RM: This is my first year stepping and I’m really working to coordinate all of our wonderful volunteers and vendors to make the event successful. I am also extremely passionate about the beneficiaries and bring the causes to the front of the event as best I can.
ITRS: How are the artists selected?
RM: Our Short North Rotary has several big music fans–two of those being Erin Corrigan and Tim Hill. They keep a running list of artists we think would be a great fit for the event and attempt to limit it to four each year, which is not an easy task! We also try not to repeat artists of previous years, which is extremely difficult considering this is our 13th year with four artists at each event.

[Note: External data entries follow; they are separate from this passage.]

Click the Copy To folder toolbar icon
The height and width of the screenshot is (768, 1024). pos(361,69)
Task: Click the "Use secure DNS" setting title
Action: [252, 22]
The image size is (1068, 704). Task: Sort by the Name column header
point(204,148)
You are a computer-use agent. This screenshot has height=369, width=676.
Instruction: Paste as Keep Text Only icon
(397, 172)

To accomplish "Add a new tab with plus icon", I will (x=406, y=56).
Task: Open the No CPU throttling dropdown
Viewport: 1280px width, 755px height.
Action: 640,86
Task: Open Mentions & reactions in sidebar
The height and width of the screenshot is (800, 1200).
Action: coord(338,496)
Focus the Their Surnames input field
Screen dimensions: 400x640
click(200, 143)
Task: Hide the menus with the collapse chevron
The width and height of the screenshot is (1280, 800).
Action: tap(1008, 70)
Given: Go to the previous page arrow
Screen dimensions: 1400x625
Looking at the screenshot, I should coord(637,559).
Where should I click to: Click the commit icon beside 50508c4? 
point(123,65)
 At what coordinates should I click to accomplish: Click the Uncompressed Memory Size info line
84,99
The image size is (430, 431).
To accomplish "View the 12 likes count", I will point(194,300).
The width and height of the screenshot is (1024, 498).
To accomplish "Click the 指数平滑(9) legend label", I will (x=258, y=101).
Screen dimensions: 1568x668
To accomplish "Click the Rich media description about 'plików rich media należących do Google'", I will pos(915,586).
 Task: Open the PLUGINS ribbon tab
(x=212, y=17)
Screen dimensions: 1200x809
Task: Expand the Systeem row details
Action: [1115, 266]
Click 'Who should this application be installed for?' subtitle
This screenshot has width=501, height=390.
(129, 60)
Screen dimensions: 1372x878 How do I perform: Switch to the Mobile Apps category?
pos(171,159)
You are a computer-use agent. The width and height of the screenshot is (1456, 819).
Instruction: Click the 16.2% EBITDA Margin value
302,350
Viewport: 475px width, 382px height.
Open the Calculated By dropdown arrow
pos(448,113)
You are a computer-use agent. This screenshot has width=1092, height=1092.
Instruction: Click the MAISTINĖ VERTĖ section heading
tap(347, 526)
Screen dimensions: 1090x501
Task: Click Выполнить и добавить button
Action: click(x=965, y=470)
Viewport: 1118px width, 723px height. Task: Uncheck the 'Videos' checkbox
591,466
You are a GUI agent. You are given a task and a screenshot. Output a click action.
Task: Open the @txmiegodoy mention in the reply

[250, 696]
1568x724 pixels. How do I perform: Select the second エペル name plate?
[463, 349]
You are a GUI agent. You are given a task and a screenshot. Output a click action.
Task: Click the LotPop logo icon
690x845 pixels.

ITRS: How are the benefactors selected?
RM: The event typically supports the projects the Short North Rotary is supporting and passionate about at the time. This year, we’re excited to support the Rafiki AIDS Orphanage in Kenya as well as the Kirk Horn Music Program. Kirk was the one that brought MITR to our rotary 13 years ago to support the Rafiki kids. We then did another MITR about seven years ago to raise money to bring the kids a music school. Two years ago, Kirk organized his last MITR (he passed away from cancer) and left a legacy project for us to bring music to kids all over the world through telepresence (he was in IT). This year, we’re hoping to demonstrate this technology and raise funds to get 20 kids at local Boys & Girls clubs music equipment and lessons.
ITRS: What kind of form do the shows usually end up taking?
RM: It’s awesome–the artists are on an elevated platform facing each other and the audience is gathered around them. They play songs on the instrument they wrote them on and tell us about the meaning of the songs to them. It’s an intimate and beautiful experience where the music is the focus.
ITRS: What do you consider to be the most exciting part about making MITR happen?
RM: Making the world a better place through the universal language of music!
ITRS: Were any previous goals achieved this year? Do you have any future goals in mind?
RM: Heck yes! We’ve helped so many people through this event. In the future, I could see Kirk’s music vision really take on a life of its own and us being a solution to bring music to kids where programs are either not available or are being cut. Also, we’ll not only bring music, but collaboration–kids in Kenya will be able to rock out with kids in Columbus! My personal goal is to record an album with kids from the U.S. and Kenya as well as artists from previous year’s MITR programs and have the proceeds go toward getting music to more children. I plan on being back at the Rafiki Orphanage in 2020 for the album release party–want to come?
Music in the Round will take place at Via Vecchia Winery at 485 S. Front Street, March 3 at 7:00 p.m. Tickets are on sale now at musicintheround.com.